Open XML is a new standard. So new, in fact, that the schemas are still being edited and haven't been published by Ecma yet. And there are no books out on Open XML development, although that will surely change in the next year.
So for now, the best place to learn about Open XML is on-line. This site will be a growing repository of information, and there is also some great information on blogs already. Here are some links to useful posts for Open XML developers ...
First, for .NET developers, you can use the new WinFX packaging API to read/write/create Open XML documents. Kevin Boske has a post on his blog about "Getting Started with Office Open XML and WinFX" that provides a straightforward overview of what you'll need and how to get started. If you don't have WinFX, you can get the February CTP here.
Kevin also has some other posts of interest to Open XML developers:
"Deleting a part" provides an example of removing the VBA project from any Office Open XML file. This approach can easily be generalized to removing any component from the Open XML package. Includes source code, and some interesting dialog in the comments. Here's a a link to a code snippet that includes the updated ECMA namespaces.
"How to create documents programmatically" is a high-level summary of the issues and options in creating an Open XML document from scratch in your own application.

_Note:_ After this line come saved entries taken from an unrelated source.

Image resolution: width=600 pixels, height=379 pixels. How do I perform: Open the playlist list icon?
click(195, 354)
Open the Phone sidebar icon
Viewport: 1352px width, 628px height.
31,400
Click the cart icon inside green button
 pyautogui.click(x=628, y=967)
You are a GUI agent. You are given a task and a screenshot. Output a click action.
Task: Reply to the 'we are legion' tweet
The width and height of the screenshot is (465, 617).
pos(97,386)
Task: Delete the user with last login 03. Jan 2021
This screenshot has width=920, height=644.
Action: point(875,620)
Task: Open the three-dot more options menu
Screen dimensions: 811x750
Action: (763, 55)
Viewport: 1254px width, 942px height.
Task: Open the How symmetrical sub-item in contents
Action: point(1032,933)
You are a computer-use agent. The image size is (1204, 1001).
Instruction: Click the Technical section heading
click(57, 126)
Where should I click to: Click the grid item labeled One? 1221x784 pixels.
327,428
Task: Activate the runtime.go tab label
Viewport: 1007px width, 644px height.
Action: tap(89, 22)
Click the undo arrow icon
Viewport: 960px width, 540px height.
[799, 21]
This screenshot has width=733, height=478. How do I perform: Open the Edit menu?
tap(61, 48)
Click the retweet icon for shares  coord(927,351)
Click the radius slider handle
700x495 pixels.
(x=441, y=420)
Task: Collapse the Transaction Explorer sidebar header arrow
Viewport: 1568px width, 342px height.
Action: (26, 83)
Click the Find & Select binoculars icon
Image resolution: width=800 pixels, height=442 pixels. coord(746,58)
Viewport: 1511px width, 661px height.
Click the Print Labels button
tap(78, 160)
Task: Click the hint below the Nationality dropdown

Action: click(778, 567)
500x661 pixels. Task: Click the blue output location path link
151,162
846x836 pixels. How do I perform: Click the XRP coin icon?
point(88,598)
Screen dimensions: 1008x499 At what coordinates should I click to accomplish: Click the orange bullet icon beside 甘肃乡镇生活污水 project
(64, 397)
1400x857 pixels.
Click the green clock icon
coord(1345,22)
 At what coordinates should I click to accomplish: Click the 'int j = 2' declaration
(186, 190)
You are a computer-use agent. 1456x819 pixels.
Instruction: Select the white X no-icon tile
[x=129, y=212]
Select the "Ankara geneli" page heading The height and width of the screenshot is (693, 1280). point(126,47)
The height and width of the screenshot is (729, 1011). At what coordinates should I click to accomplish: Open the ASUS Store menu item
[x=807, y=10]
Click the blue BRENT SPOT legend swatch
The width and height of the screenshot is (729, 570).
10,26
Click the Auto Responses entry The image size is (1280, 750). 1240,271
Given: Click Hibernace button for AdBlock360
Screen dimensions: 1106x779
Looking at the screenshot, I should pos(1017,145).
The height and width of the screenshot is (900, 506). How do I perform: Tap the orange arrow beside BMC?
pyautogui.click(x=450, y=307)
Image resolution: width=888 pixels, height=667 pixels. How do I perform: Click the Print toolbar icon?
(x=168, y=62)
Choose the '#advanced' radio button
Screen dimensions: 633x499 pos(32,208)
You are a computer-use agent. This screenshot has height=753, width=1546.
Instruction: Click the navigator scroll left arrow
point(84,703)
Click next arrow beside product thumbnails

In learning the Open XML formats, most developers start with word processing documents. They're probably the easiest to understand, and certainly the most widely used in real-world applications. Brian Jones has a great post entitled Introduction to Word documents that covers the basics. He provides a detailed look at how DOCX files store all the pieces that make up a typical Word document: styles, bullets and numbering, font information, document setings, story content, tables, custom-defined XML, sections, and headers/footers. This is worth a very careful read if you're writing code that modifes or creates Word documents. The discussion in the comments also covers some good points.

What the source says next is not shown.